By Cameron McWhirter and Douglas Belkin | Loyola University New Orleans faces a $9.5 million budget gap caused by 25% fewer freshmen this fall than it had expected.
As Loyola University New Orleans gears up for fall classes next month, the 101-year-old Jesuit University faces a crisis: There will be 25% fewer freshmen than the school had banked on.
“It was a pretty big hit,” said Marc K. Manganaro, provost and vice president for academic affairs.
Getting a targeted number of accepted students to commit to a college’s freshman class—known as the “yield”—has become more crucial for thousands of schools.
Enrollment rates for numerous smaller and lesser-known colleges and universities are falling this year, due to a decline in the U.S. college-age population, years of rising tuition, increasing popularity of Internet courses and a weak job market for recent graduates.
Now, along with preparing for fall courses, Loyola officials are agonizing about how to plug a $9.5 million shortfall in the school’s $163 million annual budget, the result of 221 fewer freshmen than expected.
Since last May, the 5,000-student private college has imposed a hiring freeze, reduced faculty hours, hired outside firms to revamp its marketing and financial aid, and is setting up early-retirement packages for some faculty. If that isn’t sufficient to fill the gap, the school may tap its $275 million endowment. Layoffs are “a last option,” a spokeswoman said.
Many in higher education believe Loyola might be a harbinger of an ominous trend for second- and third-tier colleges, as well as niche religious, ethnic or gender-based schools.
After decades of growth, college enrollment nationally dropped 2.3% this spring, compared with spring 2012, according to a report released by the National Student Clearinghouse Research Center. The decline is poised to continue. The number of U.S. high-school graduates peaked at 3.4 million in 2010-2011 and is projected to fall to 3.2 million by 2013-14, according to the Western Interstate Commission for Higher Education. The dip in graduates has been particularly pronounced in the Midwest and South.
The result is “a zero-sum game. If someone is up, someone else is down,” said Kevin Crockett, chief executive of Noel-Levitz, a college consulting and marketing firm that specializes in enrollment. “You can stumble a little when the market is growing, but when it’s contracting, the repercussions are magnified.”
While some colleges struggle to fill seats, the country’s most selective ones are becoming harder to get into. Seven of the eight Ivy League schools reported they lowered their acceptance rate for this fall, with Harvard leading the pack by accepting less than 6% of its more than 30,000 undergraduate applicants.
Loyola, located along New Orleans’s St. Charles Avenue next to Tulane University, has set up numerous committees to figure out what went wrong and make sure it doesn’t happen again. The school rebounded after Hurricane Katrina in 2005, growing from about 4,800 students in 2006 to more than 5,000 today—many from out of state. Tuition rose, ranging from 4.9% to 5.9% annual increases from 2007 to this year.

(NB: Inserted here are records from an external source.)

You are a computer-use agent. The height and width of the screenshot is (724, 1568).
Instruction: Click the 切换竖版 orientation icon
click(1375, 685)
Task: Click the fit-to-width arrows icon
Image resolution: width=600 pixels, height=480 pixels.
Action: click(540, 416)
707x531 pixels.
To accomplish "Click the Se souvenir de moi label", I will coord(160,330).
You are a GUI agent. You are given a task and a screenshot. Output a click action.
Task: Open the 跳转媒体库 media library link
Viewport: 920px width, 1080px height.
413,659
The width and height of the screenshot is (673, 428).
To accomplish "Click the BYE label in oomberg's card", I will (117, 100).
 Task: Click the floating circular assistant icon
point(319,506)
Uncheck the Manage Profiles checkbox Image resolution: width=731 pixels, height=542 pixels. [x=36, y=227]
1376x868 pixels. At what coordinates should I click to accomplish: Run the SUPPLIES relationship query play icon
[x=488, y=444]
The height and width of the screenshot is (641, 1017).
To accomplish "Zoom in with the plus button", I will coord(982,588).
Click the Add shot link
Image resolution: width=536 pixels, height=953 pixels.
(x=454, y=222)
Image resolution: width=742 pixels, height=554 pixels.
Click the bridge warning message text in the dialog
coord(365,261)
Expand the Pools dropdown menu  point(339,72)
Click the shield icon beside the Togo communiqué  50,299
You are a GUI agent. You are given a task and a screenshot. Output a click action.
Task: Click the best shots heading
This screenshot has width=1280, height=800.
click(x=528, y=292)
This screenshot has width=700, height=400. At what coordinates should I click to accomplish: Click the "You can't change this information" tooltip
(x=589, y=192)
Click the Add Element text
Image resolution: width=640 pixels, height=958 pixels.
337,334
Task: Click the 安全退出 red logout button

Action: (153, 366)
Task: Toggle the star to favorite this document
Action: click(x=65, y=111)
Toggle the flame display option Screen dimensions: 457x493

School officials were stunned this year by the low fall turnout, and the vice president for enrollment management resigned abruptly in June. Moody’s Investors Service said this month a downgrade is likely in the school’s credit if “the university is unable to improve operations in a relatively short time frame.”
Loyola officials believe a catalyst for the decline was a reduction in financial aid it offered to the incoming class off its $35,504 tuition, from an average discount of 58% last year to about 55% this fall.
“We tried to moderate that discount rate down somewhat,” Mr. Manganaro said. “I think the market answered back on that.”
Other schools also are having problems. Xavier University of Louisiana, a historically black institution in New Orleans, saw its freshman enrollment for 2011-12 drop to 3,178 from nearly 3,400 in the two academic years prior. As a result, the school “laid off some staff and had a freeze on hiring,” said spokesman Richard Tucker, who declined to disclose this fall’s enrollment.
Kansas Wesleyan University, a small liberal-arts school in Salina, has seen its enrollment drop to about 700 from a high of 900, said its new president, Matt Thompson.
St. Mary’s College, a public liberal-arts college in Maryland, fell about 150 students short of its expected incoming class this fall of 470. In June, the president abruptly announced he was leaving and the admissions leadership was replaced.
And last fall, Morehouse College, a historically black college in Atlanta, announced unpaid furloughs for its entire faculty and staff after it missed that semester’s enrollment target of about 700 students by 30%, said Terrance Dixon, associate vice president of enrollment management. “Yield is the bane of the existence of every enrollment manager in the country,” Mr. Dixon said.